Юный рейнджер ответил ему взглядом, исполненным железной решимости. Румпар хорошо помнил этот взгляд; точно так же Эйдриан смотрел на него после того, как выиграл поединок. Сила и уверенность в себе — вот о чем говорили глаза юного рейнджера.
— Я не собираюсь обрывать славную историю этого меча, а лишь продолжу ее, — спокойно ответил Эйдриан.
Забрав оружие, он зашагал по деревне, ловя на себе встревоженные взгляды жителей, шепотом передававших друг другу новость: этот странный Эйдриан собрался охотиться на разбойников.
Он слышал все их перешептывания. Данья — та вообще шипела, как змея:
— Вот дурень, хочет напороться на их ножи, ну так Бог ему судья.

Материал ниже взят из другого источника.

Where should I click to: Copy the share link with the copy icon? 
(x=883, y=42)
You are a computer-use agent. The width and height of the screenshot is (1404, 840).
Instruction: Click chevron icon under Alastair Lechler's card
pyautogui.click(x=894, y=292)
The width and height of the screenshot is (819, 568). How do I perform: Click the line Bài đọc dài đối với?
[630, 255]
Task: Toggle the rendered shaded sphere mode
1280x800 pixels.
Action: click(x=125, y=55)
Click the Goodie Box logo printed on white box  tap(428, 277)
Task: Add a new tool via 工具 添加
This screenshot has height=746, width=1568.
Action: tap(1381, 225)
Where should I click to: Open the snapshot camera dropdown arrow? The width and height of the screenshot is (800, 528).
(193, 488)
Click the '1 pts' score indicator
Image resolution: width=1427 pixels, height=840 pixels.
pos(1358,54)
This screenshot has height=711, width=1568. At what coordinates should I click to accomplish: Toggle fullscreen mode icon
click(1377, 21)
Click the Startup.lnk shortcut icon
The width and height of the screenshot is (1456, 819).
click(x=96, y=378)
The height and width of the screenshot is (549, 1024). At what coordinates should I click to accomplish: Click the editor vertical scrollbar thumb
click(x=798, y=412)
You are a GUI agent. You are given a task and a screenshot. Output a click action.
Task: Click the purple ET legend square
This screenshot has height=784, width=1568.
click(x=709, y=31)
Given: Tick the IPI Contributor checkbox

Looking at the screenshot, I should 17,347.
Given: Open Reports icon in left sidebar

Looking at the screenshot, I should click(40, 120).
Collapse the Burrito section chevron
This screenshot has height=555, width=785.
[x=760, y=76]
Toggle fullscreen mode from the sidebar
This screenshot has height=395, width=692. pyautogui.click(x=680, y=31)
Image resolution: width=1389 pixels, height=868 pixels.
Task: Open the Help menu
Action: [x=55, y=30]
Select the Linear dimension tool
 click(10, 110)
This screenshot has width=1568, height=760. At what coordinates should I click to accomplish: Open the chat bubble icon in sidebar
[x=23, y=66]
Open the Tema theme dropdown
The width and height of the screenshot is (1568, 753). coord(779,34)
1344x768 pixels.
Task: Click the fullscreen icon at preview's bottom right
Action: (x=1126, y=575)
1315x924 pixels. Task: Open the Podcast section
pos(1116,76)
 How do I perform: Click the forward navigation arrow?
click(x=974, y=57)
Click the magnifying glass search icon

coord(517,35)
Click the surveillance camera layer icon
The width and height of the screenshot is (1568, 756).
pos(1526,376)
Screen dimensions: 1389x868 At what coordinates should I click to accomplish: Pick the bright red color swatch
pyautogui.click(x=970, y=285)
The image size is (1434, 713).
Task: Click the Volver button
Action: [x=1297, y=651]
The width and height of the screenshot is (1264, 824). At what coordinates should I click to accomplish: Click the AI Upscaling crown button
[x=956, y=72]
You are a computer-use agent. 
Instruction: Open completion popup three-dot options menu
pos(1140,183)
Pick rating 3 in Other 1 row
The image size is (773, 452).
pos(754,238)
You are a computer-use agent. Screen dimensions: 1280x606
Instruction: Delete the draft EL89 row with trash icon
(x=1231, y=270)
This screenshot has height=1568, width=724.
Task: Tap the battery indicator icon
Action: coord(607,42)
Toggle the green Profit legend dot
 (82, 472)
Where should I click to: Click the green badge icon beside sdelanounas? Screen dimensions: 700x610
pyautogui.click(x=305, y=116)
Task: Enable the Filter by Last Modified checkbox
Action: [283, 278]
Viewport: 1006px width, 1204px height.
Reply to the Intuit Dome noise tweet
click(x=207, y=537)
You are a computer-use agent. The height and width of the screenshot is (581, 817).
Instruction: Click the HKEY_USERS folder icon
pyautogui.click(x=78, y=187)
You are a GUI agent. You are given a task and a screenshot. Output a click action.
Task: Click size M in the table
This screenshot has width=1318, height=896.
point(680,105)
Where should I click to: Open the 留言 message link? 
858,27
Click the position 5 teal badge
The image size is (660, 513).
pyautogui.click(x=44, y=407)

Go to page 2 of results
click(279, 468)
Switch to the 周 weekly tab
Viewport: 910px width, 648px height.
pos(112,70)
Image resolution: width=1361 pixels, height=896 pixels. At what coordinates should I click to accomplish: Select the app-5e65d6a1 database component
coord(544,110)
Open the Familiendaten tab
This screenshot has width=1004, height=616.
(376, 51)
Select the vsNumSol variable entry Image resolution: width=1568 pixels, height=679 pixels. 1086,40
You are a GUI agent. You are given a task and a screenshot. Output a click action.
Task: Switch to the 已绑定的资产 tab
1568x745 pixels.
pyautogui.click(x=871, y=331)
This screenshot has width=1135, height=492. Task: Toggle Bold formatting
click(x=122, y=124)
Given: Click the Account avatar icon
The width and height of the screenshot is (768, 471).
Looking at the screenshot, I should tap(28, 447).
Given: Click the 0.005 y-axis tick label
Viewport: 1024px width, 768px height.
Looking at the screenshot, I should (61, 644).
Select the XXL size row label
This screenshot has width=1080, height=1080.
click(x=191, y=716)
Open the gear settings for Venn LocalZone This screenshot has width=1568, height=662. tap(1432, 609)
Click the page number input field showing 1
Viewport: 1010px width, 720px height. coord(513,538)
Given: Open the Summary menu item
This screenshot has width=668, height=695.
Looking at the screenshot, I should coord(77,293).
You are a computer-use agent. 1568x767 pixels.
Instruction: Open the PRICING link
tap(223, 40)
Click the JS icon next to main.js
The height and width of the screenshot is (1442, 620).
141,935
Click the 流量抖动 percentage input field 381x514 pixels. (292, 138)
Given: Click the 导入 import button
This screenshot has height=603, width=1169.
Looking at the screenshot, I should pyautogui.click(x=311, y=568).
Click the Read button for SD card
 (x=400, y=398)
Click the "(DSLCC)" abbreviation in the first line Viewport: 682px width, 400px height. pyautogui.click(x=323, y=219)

Один рослый и крепкий охотник зашел в своих подозрениях еще дальше:
— Скорее всего, снюхается с этими головорезами и примкнет к ним. Туда ему и дорога!
Эйдриана ничуть не задевала их болтовня. Он даже улыбался, представляя, как те же самые глотки будут приветствовать его, когда он вернется победителем.
Он непоколебимо верил в это. Одна рука Эйдриана лежала на рукояти грубого, плохо сбалансированного меча трактирщика, другой он перебирал свое более могущественное оружие — самоцветы.
Жители Туберова Ручья — маленькой, уединенно стоявшей деревушки — радушно встретили Садью и Де'Уннеро. Правда, кое-кто из местных старух удивленно вскинул брови и неодобрительно зацокал языком, увидев зрелого мужчину с женой, которая была вполовину его моложе.
Садья представилась своим настоящим именем, Де'Уннеро же назвался Калло Крампом. Это сочетание доставляло ему тайное наслаждение. Имя походило на его собственное, он только убрал первую его половину и добавил для звучности еще одно «л». Фамилия Крамп напоминала о самом позорном поступке епископа Палмариса Маркало Де'Уннеро — казни купца Алоизия Крампа. Свое предыдущее имя — Бертрам — бывший монах выдумал, зато фамилия Даль была первым слогом имени покойного отца-настоятеля Далеберта Маркворта. Если самого Де'Уннеро эта игра в имена просто забавляла, у Садьи от восхищения захватывало дух. Она обожала все загадочное и опасное, и очередное перевоплощение Де'Уннеро только подогревало ее ненасытную тягу к приключениям на грани риска.